> [Challenge]: Copy the lines below without changing anything.

Entries from a dataset
◇ ◇ ◇ ◇ ◇ ◇ ◇

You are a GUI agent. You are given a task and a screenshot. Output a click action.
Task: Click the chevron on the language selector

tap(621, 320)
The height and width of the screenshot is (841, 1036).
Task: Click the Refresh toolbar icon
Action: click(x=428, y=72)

◇ ◇ ◇ ◇ ◇ ◇ ◇

> [The output]:
You are a GUI agent. You are given a task and a screenshot. Output a click action.
Task: Click the chevron on the language selector

tap(621, 320)
The height and width of the screenshot is (841, 1036).
Task: Click the Refresh toolbar icon
Action: click(x=428, y=72)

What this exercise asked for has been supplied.